Many lawyers, articling students, and potential articling students encounter resume screening when they look for new opportunities. Today, we turn blog authorship over to Shetin Adams, a legal recruiter, to provide tips to get past AI screening software along with social media and networking tips. Being unhappy in your job situation, or not having a job to be happy or unhappy in, is stressful. Assist provides professional counselling services to respond to stress and distress job-seeking lawyers and students face, but following practical tips from an industry expert can be an excellent proactive step.
Getting Past Resume Algorithms and Beyond
The reality of life in the 21st century is the constant presence of artificial intelligence, or ‘AI’. AI refers to software and programs capable of completing tasks previously performed by humans. Some examples of AI include virtual assistants on smartphones, tiny robot vacuums with IQ navigation that independently clean homes, and self-driving cars that avoid road obstacles and stop at traffic lights while the “driver” is free to take a nap at the wheel.
If you’re embarking on your legal career, you’ll likely need to pass AI before HR reads your resume. Many legal employers employ AI recruitment software using pre-determined algorithms to search and count specific keywords in resumes, which are scored to keyword match and flagged accordingly. In addition, some software will check social media presence, such as LinkedIn and Twitter, to further decide on a candidate’s suitability.
Below are some tips on writing your resume, managing your online presence, and networking to get you past AI and advance your career.
- Customize your resume – Write your resume to the job posting by picking out keywords and phrases related to the desired abilities, knowledge, and skills. Also include industry-specific keywords. Targeting your resume will help you make it past AI and into the hands of a recruiter, but be mindful of plagiarism. The idea here is not to simply copy and paste an organisation’s job description into your resume, but rather to naturally integrate the job description’s main points into your application materials. AI software’s function is as much about identifying potentially good candidates as it is about rejecting potentially bad candidates before they appear in front of a hiring manager, and plagiarism (which can be detected by most recruiting software) is a sure-fire way to not get chosen.
- Keep your resume simple – Use a consistent font and bullet points that are generally no longer than two lines, and plenty of industry and/or practice area keywords. Refrain from using unique fonts, images, or tables, which may not be readable for AI recruitment software. Aim to keep your resume file smaller than 2MB (or check company requirements). It is fine and in many cases favourable to add a creative flair to your resume, but remember your resume is not an art project. Too many images, margins, and other unnecessary additions on your resume can cause the recruiting software to misread your application materials, or even identify it as spam.
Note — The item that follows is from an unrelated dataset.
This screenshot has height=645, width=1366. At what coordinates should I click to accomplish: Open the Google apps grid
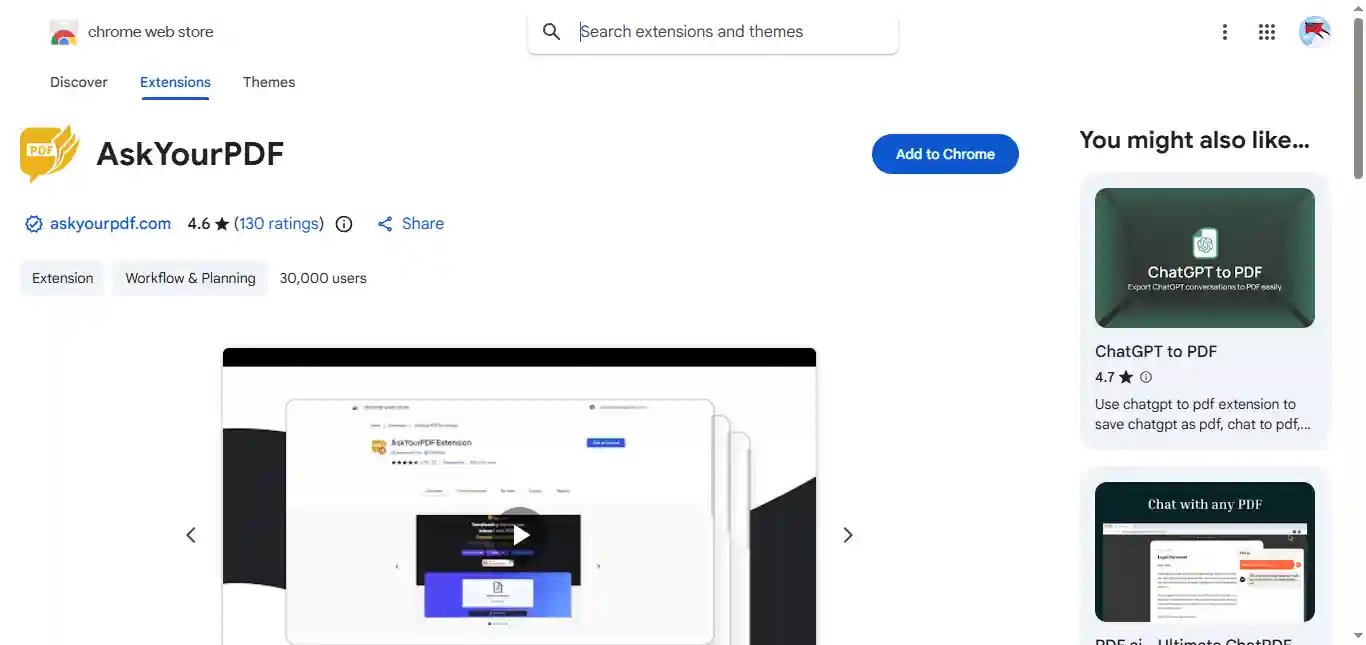pyautogui.click(x=1267, y=32)
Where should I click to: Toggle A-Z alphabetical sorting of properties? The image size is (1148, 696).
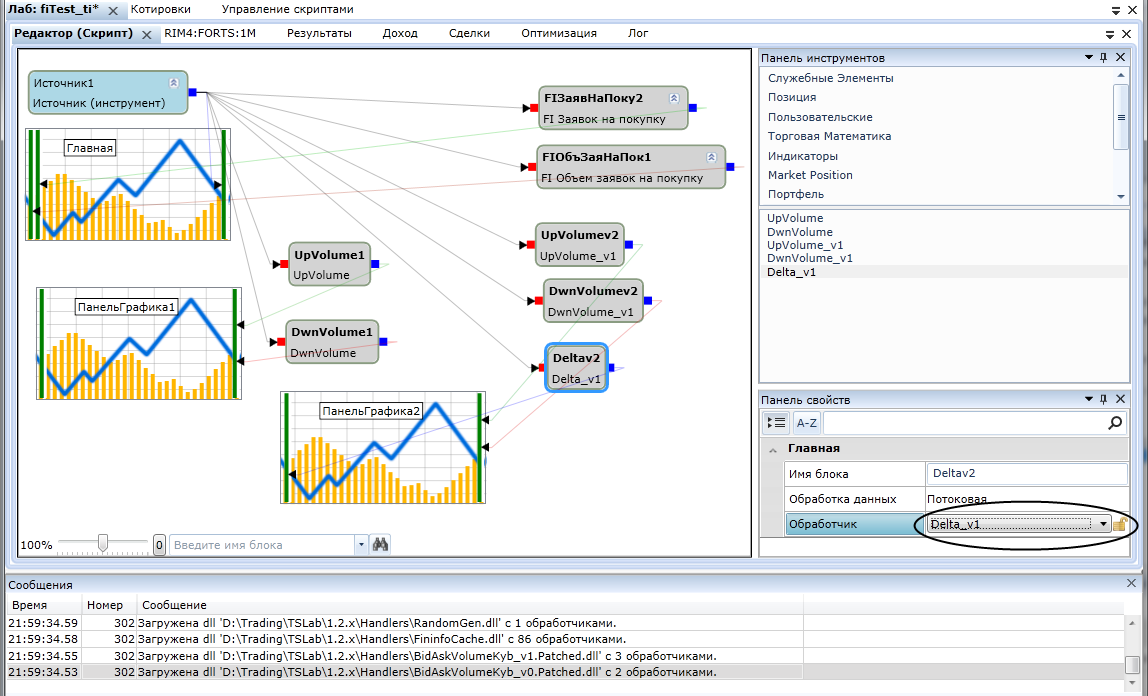806,423
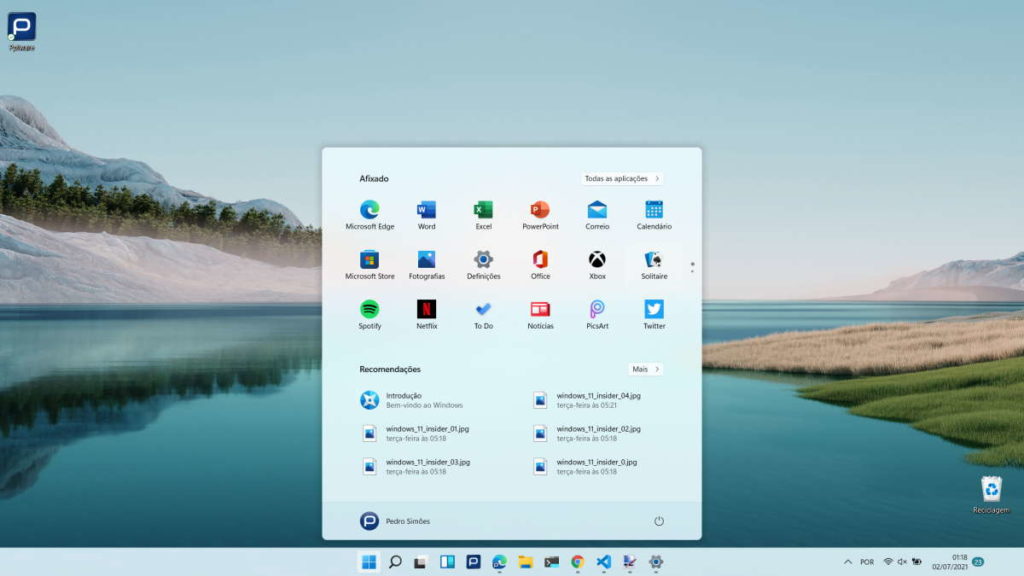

- Check the length of your resume – As a general guideline, keep your resume to two pages maximum and focus on relevant work experience. If required, include a transaction sheet or synopsis to highlight specific deals or cases you have worked on.
- Put a number to your accomplishments – Hard facts go a long way. Be specific and quantify your achievements. Rather than having “great leadership skills”, say you “managed a $XX budget valued” or “worked on $XX a deal”. Show, don’t tell. Many AI-driven recruiting programs also have a preference for numbers, so using numbers may help your resume get in front of the right people.
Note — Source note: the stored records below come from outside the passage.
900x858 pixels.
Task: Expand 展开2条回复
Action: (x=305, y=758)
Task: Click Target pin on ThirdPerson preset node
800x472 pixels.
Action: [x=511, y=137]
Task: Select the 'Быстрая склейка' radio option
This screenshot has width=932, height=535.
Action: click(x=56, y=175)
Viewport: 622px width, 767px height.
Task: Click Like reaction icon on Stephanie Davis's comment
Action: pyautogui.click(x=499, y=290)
- Double-check spelling and grammar – Poor spelling and grammar will reflect poorly on you as a candidate. Reach out to a legal recruiter or a trusted contact to double-check your resume.
Social Media Tips:
- Clean up your social media presence – Prospective employers will check your online presence, so always Google yourself. Your social media is your personal brand. Choose your photos wisely, check your privacy settings, and think before you post. Put yourself online; absence may be considered a red flag. In today’s world if you’re not online, you don’t exist, so join the party but do it wisely.
- Be mindful of online etiquette – In the legal profession, your professional reputation and behaviour are paramount. Proper online etiquette is key to accessing and growing professional relationships and potential job opportunities. Don’t do anything online that you wouldn’t do in real life. Once it’s out there, you can’t take it back, even if you delete it!
- LinkedIn is critical – Your LinkedIn profile is your online resume. Use the platform to showcase your personal and professional achievements. Follow law firms, companies, and legal recruitment groups on LinkedIn to stay up-to-date on job opportunities. In addition, using keywords related to your practice area of choice will make it easier for legal recruiters to find you.
- Connect, connect, connect – Reach out to senior lawyers you admire, contacts at law firms you’re interested in, and legal recruitment professionals. Keep in touch with people you meet at events. Stay on top of industry developments by following leading lawyers, relevant publications, and like-minded peers.
- Actively engage with relevant content – Join LinkedIn groups and participate in discussion relevant to your practice, industry, or business/professional interests, such as human rights law, leadership, or diversity & inclusion. Actively interacting with relevant content will build your industry knowledge and inform your career choices. Everyone has something worthwhile to (respectfully) contribute to an important conversation or topic and doing so could gain the attention of contacts you may never would have thought possible to be in contact with.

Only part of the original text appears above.